Participants described limited access to culturally aware counselling, with women and young people most affected. Safe, language-appropriate services are uneven and hard to find.

 “This was the first time I felt listened to since arriving.” — participant, Egypt.

Implication: promote low-threshold psychosocial options in community settings; add referral checklists to help youth workers move beyond ad-hoc signposting.

3) Administration and legal procedures are complex

Refugees reported inconsistent practices and bureaucratic obstacles when seeking documents, permits or services. Experiences vary significantly by locality.

Implication: call for simplified, predictable procedures and standardised information packs in multiple languages; add a “what to expect” step-by-step for first contact with institutions.

4) Schools, training and recognition

Beyond access to education, participants highlighted recognition of prior learning and qualifications as a key bottleneck to jobs and stability. Certified vocational training was seen as a realistic bridge to employment.

Implication: propose local protocols for fast-track recognition and links between language courses and vocational pathways.

5) The role of NGOs and municipalities

NGOs were valued for accessibility and a less bureaucratic approach. Municipal centres that offer courses and safe spaces were cited as helpful. Participants asked for stronger, regular cooperation between grassroots NGOs and local authorities.

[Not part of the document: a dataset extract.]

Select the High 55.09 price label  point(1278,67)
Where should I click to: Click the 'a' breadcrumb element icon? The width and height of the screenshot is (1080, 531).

Implication: recommend formal NGO–municipality coordination (shared calendars, referral forms, contact points) so support does not depend on personal networks.

6) Discrimination and social exclusion

Several participants reported subtle discrimination in public offices and exclusion in education. Young people described isolation and reliance on online communities for support.

Implication: include anti-discrimination protocols for front-line services and peer-support models for refugee youth.

 

What participants said would help

  • Interpreter support at public offices and in frontline services, as an institutionalised provision, not a case-by-case favour.
  • Simpler procedures for residence and work permits, with transparent steps and timelines.

 

  • Recognition of qualifications earned before displacement; more certified vocational training options linked to local labour needs.
  • Targeted programmes for women and youth-friendly spaces that mix language learning, psychosocial support and mentoring.
  • Refugee representation in local advisory councils and consultation bodies.

Short testimonials underline the tone of the discussion: “Sharing helps,” “I feel stronger now,” “Thank you for making a space where we are respected.”

 

How these inputs feed the project outputs

  • The findings become requirements in the five-point guideline (language access, mental-health pathways, recognition/skills, local coordination, anti-discrimination).
  • They inform a practical mini-kit with checklists, templates (e.g., referral form, first-appointment script), and basic indicators for monitoring.
  • They shape the agenda and case work used to test and refine the guideline with practitioners from the partner countries.

Next steps

A complementary focus group with professionals who work with refugees is being consolidated to document access barriers from the service side, working practices that scale, and coordination gaps. Results from both groups will be merged into the public guideline (~40 pages) for youth organisations and policy makers.

 

Method note (for transparency)

The approach follows the project’s research plan: two short surveys, two focus groups (refugees; professionals), and a desk scan. Sessions are moderated, last 60–90 minutes, and follow a standard guide covering challenges, service access, effective practices and policy fixes. Participation is voluntary; consent and anonymisation are ensured.

Methodology focus groups

Editorial note: To protect participant privacy and ensure comparability across countries, this article reports themes and anonymised quotes.